See, I disagree.Yoboman said:ICO is the closest to art from a videogame in my opinion. It evokes emotion through gameplay by centering it around guiding and holding Yorda's hand. I find it hard to consider games art based on their narrative, or sound or cutscenes. These are not elements that make games into games. What a game needs is all visual, aural and gameplay elements to work in cohesion to evoke an emotion, to make you think and so on.
But the problem is, it's the cinematic and sometimes aural qualities that are far outweighing the gameplay in what makes them artistic. Perhaps games with choices would be the best argument for games as art, but I've yet to experience one that approaches it like that. When your actions have emotional resonance is when you start to see the potential. Something that stays with me here is shooting the Boss at the conclusion of MGS3. But in the end all that is being evoked are simple emotions
I don't think games have really become art yet
Sixfortyfive said:I just have the same gut reaction to these kinds of threads as I do to threads about how the latest shitty top 10 list from Screw Attack is so shitty. The OP and a bunch of like-minded forumers are basically arguing with a party that is not even present in the discussion. I cannot imagine what motivates people to put as much into their arguments as they do. It comes off as some kind of insecurity.
I agree.nyong said:If a film's relative success as mass entertainment is only incidental to its value as art, a similar argument could be made with the gameplay of a game. Given his comparison to basketball, I think he mostly takes issue with the word "game" in the context of art. He seems ignorant to what videogames are beyond this.
SalsaShark said:They are art for me. Anything i want can be art for me, art is subjective (IMO). I dont need other people`s approval.
There you go. More people should follow your example. Form a decision, act upon it, be happy that it works out for you.SalsaShark said:They are art for me. Anything i want can be art for me, art is subjective (IMO). I dont need other people`s approval.
wmat said:I don't want to be rude, but just because something is labeled as a game doesn't mean it's a game. Consequently, just because something isn't a game doesn't mean it's art.
The first and foremost aspect of games is the struggle of the player under the burden of some ruleset. He can succeed in something, like achieving some crazy goal, under these circumstances, or he can fail. Or nothing can happen because he pressed pause or something.
Really, you can look this up.
I don't judge anything. The story isn't told via game rules. The story is told with traditional means. Even the craziest games throw text at you, shine a light at some artwork, make a dude speak etc. The means of telling a story doesn't become art because the story is art. So how should it become art?
Art art art. Art art art art art. Art art.

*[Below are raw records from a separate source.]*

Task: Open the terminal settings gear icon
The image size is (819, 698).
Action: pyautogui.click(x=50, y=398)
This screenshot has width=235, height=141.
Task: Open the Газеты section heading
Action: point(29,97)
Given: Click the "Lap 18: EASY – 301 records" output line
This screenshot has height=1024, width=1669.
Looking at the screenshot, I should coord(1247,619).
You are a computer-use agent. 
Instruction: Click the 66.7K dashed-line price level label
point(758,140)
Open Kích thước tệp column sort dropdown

jdogmoney said:What is, then? The fact that the figures are recognizably human...looking? The hidden stuff, like how the background shape God flies in on is totally a brain? Or is it the overall composition of figures?
It's a combination of the above, just like how TF2 is art by merit of how well each aspect of its design works.
The characters are memorable. The game design is phenomenal. The community support is incredible. The levels are clearly designed, but with a definite style to them. The balance of these elements, and all of the elements that make up the intricacies of what I've listed here, that makes art.
Haha, I'm using TF2 as my example for games as art. My go-to would be Majora's Mask, but until someone asks, I'll not completely win the debate for all time.